Records to use
%%
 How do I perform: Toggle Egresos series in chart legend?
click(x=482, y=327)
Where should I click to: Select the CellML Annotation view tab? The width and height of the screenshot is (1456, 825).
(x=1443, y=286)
%%
%%
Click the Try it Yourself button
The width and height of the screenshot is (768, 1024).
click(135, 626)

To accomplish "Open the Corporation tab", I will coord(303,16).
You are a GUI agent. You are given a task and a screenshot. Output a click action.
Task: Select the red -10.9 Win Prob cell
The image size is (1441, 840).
%%
%%
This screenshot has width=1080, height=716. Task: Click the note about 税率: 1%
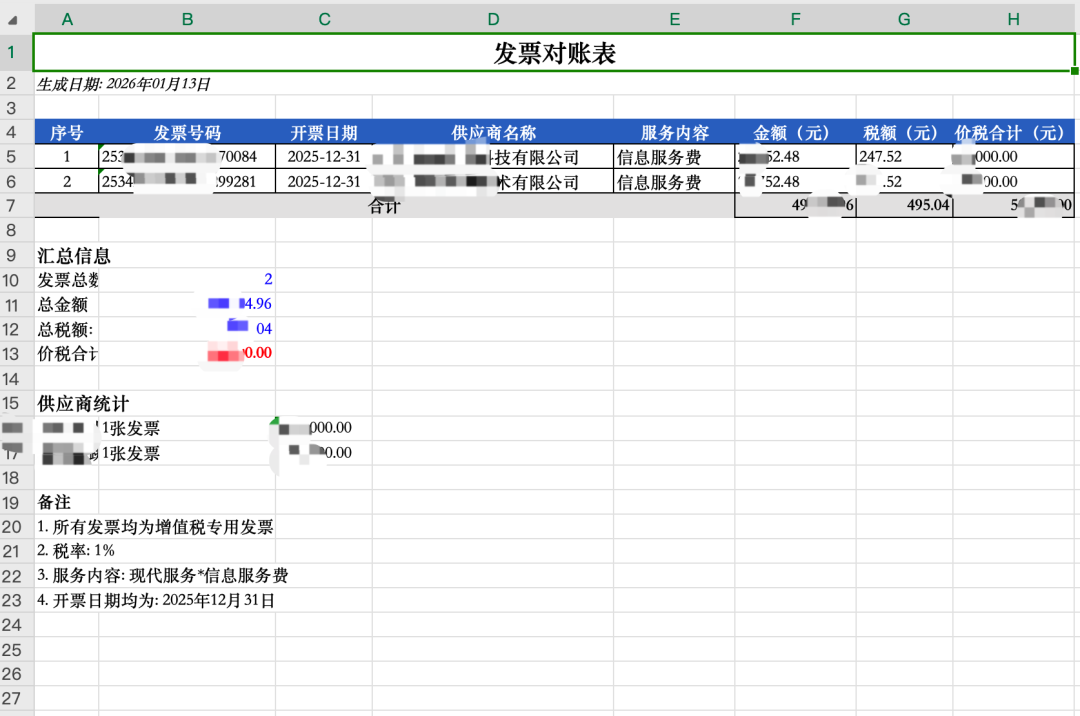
%%
How to complete this task
Among the records above, a stretch begins at the line containing "Click the Try it Yourself button" and ends at the line containing "Task: Select the red -10.9 Win Prob cell". Restate that stretch word for word, and nothing else.

Answer to this exercise
Click the Try it Yourself button
The width and height of the screenshot is (768, 1024).
click(135, 626)

To accomplish "Open the Corporation tab", I will coord(303,16).
You are a GUI agent. You are given a task and a screenshot. Output a click action.
Task: Select the red -10.9 Win Prob cell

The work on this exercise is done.